TASK BRIEF: Summarize the abstract below in two sentences.

EXCERPTED TEXT:
Material Identification using Multi-Modal Intrinsic Radiation and Radiography

Abstract

We investigate multi-modal material identification for special nuclear material (SNM) configurations using a combination of X-ray radiography, high-resolution γ-ray spectroscopy, and neutron multiplicity measurements. We consider a Beryllium Reflected Plutonium sphere (BeRP) ball surrounded by one or two concentric shielding shells of unknown composition whose radii are assumed known from radiography. High-purity germanium (HPGe) spectra are reduced to net counts in selected Pu-239 photo-peaks, while neutron multiplicity information is summarized by Feynman variances Y2 and Y3 computed from factorial moments of the neutron counting statistics. Using synthetic data generated with the Gamma Detector Response and Analysis Software (GADRAS) for a range of shielding materials and thicknesses, we cast the material identification problem as a supervised multi-class classification task over all admissible shell-material combinations. We demonstrate that a random forest classifier trained on combined gamma and neutron features achieves almost perfect identification accuracy for single-shell cases, and substantial performance gains for more challenging double-shell configurations relative to gamma-only classification. Alternative statistical and machine-learning formulations for this multi-class problem are examined along with examination of the impact of model-mismatch between the forward model and the test cases as given by variations in the statistical noise. Opportunities for extending the approach to more complex geometries and experimental data are also discussed.

Figures (9)

• Figure 1: Feynman Variance $Y_2$ and $Y_3$ for BeRP ball versus shielding shell thickness
• Figure 2: General problem formulation.
• Figure 3: Classification errors by material and thickness in single shell configuration using Gamma+$Y_2$+$Y_3$ as feature.

Rows from a data source:
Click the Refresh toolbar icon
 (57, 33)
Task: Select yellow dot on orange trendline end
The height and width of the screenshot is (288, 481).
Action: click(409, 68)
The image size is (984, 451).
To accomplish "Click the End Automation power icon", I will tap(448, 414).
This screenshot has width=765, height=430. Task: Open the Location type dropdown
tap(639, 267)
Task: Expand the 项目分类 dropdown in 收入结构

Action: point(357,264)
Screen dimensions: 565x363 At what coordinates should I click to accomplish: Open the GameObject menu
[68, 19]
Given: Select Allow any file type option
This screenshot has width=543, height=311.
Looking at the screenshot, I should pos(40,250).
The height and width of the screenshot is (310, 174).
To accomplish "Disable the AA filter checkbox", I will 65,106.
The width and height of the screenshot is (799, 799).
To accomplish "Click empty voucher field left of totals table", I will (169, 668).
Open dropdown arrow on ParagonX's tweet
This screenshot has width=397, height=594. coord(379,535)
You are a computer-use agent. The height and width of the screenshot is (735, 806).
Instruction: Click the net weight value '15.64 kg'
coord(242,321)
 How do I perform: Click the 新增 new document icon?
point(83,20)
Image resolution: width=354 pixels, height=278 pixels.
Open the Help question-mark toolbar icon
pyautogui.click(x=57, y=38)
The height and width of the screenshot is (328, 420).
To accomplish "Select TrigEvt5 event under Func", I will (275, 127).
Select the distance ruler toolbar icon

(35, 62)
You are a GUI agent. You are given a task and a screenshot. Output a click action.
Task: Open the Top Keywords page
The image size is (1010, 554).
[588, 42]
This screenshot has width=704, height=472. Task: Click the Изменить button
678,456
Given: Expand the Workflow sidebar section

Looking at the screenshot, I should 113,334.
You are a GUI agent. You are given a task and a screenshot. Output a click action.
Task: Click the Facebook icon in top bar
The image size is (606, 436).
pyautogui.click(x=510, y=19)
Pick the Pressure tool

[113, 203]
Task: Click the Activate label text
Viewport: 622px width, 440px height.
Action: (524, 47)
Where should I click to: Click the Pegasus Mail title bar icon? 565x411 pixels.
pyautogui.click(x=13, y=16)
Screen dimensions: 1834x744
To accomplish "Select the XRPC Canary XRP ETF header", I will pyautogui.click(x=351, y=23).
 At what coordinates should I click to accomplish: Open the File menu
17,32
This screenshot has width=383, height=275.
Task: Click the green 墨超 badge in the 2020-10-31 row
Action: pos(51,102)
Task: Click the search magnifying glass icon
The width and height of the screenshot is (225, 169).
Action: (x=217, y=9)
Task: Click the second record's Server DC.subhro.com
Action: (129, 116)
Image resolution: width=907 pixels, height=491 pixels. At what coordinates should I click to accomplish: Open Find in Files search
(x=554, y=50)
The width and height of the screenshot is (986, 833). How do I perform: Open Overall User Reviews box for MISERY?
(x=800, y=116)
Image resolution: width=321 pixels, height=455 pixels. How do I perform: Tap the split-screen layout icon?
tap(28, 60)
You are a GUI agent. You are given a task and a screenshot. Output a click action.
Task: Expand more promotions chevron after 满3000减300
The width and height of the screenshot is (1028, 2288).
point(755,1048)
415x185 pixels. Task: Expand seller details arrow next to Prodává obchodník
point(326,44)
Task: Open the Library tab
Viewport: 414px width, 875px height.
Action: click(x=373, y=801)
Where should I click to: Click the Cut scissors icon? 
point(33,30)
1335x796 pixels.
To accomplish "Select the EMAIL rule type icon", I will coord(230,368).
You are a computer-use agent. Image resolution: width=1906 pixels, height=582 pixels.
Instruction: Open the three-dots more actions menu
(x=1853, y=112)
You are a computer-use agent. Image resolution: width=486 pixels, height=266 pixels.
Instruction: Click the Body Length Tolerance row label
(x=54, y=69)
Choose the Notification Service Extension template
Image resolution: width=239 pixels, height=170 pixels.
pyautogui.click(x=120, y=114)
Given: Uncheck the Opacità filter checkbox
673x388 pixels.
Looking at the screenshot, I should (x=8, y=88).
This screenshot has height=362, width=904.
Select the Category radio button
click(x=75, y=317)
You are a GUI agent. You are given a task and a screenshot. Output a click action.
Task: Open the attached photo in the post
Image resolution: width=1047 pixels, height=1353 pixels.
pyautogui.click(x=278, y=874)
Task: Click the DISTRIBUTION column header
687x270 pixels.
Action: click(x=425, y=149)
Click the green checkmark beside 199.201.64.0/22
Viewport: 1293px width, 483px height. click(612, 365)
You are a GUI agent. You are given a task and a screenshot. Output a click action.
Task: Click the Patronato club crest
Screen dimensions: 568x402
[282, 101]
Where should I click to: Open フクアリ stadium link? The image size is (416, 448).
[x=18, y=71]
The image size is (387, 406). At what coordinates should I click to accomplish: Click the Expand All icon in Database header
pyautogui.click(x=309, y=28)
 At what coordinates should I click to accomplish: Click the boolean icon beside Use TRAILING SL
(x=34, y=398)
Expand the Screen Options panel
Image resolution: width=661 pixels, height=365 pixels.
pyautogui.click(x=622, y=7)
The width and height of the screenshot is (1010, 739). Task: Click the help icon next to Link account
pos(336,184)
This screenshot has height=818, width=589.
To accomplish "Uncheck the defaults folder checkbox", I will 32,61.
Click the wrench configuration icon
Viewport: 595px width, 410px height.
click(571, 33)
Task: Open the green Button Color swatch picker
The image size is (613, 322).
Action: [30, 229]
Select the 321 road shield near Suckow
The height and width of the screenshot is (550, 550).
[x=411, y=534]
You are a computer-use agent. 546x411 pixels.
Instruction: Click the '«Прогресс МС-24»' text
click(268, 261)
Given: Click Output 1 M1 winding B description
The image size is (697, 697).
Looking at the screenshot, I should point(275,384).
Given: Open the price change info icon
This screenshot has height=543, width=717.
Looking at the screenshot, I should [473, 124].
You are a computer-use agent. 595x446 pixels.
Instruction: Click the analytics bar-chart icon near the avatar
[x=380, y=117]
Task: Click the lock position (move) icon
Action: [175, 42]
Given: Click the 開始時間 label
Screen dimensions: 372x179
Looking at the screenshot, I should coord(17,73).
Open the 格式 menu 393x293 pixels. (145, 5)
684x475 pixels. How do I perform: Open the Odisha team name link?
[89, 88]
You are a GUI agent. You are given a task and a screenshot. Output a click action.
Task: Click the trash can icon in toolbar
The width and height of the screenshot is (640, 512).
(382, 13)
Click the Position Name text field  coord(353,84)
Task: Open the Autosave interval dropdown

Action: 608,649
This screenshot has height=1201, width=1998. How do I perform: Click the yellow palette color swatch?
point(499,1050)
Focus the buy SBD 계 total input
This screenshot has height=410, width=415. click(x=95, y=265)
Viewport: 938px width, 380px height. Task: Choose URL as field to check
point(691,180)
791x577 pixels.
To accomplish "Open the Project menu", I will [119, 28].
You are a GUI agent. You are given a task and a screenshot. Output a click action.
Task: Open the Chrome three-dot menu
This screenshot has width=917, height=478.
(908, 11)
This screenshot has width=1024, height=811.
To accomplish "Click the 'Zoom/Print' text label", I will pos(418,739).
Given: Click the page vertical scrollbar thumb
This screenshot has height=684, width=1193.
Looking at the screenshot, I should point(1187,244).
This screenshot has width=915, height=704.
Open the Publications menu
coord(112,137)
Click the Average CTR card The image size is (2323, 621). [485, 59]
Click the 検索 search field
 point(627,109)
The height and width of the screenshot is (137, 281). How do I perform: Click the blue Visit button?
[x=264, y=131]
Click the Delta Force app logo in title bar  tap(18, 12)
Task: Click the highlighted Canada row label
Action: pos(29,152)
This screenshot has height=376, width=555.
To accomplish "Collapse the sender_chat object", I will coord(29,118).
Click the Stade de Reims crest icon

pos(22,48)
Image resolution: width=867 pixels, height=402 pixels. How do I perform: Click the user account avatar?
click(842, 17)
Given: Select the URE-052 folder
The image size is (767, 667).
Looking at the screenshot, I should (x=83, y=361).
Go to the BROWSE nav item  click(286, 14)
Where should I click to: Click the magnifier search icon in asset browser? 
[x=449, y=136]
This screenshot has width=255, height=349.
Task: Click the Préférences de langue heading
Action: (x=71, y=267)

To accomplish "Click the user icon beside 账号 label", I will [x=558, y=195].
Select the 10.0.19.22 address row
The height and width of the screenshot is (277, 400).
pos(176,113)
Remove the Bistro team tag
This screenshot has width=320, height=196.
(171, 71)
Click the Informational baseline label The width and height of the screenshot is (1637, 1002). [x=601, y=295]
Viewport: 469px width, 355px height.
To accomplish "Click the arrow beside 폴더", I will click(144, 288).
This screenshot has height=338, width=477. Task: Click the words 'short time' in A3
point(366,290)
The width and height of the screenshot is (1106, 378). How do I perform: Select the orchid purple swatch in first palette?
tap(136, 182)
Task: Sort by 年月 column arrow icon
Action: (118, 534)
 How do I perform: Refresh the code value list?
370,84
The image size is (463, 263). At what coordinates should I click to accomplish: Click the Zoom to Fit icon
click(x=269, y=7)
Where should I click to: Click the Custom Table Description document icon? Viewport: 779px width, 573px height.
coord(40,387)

EXERCISE SOLUTION: The study identifies the materials of one or two unknown shielding shells around a Beryllium Reflected Plutonium sphere by combining X-ray radiography, high-resolution γ-ray spectroscopy, and neutron multiplicity measurements, and it treats the problem as supervised multi-class classification on synthetic data from GADRAS. A random forest classifier trained on combined gamma and neutron features identifies single-shell cases almost perfectly and performs much better than gamma-only classification on the harder double-shell cases.